## What you have to do
Copy each record below without changing a single word.

═════ Data to process ═════

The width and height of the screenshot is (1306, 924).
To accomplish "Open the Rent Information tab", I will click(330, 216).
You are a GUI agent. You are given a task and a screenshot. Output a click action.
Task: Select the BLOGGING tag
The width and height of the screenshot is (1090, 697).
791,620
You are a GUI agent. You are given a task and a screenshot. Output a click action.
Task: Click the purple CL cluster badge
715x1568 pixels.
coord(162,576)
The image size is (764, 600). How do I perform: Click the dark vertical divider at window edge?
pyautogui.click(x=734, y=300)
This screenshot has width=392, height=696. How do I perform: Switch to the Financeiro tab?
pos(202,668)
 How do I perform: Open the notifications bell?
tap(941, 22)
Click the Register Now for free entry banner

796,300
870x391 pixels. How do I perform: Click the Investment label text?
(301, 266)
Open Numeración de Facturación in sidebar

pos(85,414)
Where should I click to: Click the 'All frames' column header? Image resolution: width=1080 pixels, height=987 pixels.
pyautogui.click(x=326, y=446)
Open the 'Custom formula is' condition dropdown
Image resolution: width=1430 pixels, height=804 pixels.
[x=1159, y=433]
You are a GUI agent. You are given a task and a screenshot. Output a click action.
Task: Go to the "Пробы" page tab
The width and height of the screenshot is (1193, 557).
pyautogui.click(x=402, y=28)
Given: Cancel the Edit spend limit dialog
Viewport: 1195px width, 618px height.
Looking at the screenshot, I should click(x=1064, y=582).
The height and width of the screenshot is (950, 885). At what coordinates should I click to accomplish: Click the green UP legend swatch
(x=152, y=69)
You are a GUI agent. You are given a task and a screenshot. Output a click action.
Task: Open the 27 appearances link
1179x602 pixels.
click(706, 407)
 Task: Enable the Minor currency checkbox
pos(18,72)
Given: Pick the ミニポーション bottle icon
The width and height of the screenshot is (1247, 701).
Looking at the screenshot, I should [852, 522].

═════

## Response
The width and height of the screenshot is (1306, 924).
To accomplish "Open the Rent Information tab", I will click(330, 216).
You are a GUI agent. You are given a task and a screenshot. Output a click action.
Task: Select the BLOGGING tag
The width and height of the screenshot is (1090, 697).
791,620
You are a GUI agent. You are given a task and a screenshot. Output a click action.
Task: Click the purple CL cluster badge
715x1568 pixels.
coord(162,576)
The image size is (764, 600). How do I perform: Click the dark vertical divider at window edge?
pyautogui.click(x=734, y=300)
This screenshot has width=392, height=696. How do I perform: Switch to the Financeiro tab?
pos(202,668)
 How do I perform: Open the notifications bell?
tap(941, 22)
Click the Register Now for free entry banner

796,300
870x391 pixels. How do I perform: Click the Investment label text?
(301, 266)
Open Numeración de Facturación in sidebar

pos(85,414)
Where should I click to: Click the 'All frames' column header? Image resolution: width=1080 pixels, height=987 pixels.
pyautogui.click(x=326, y=446)
Open the 'Custom formula is' condition dropdown
Image resolution: width=1430 pixels, height=804 pixels.
[x=1159, y=433]
You are a GUI agent. You are given a task and a screenshot. Output a click action.
Task: Go to the "Пробы" page tab
The width and height of the screenshot is (1193, 557).
pyautogui.click(x=402, y=28)
Given: Cancel the Edit spend limit dialog
Viewport: 1195px width, 618px height.
Looking at the screenshot, I should click(x=1064, y=582).
The height and width of the screenshot is (950, 885). At what coordinates should I click to accomplish: Click the green UP legend swatch
(x=152, y=69)
You are a GUI agent. You are given a task and a screenshot. Output a click action.
Task: Open the 27 appearances link
1179x602 pixels.
click(706, 407)
 Task: Enable the Minor currency checkbox
pos(18,72)
Given: Pick the ミニポーション bottle icon
The width and height of the screenshot is (1247, 701).
Looking at the screenshot, I should [852, 522].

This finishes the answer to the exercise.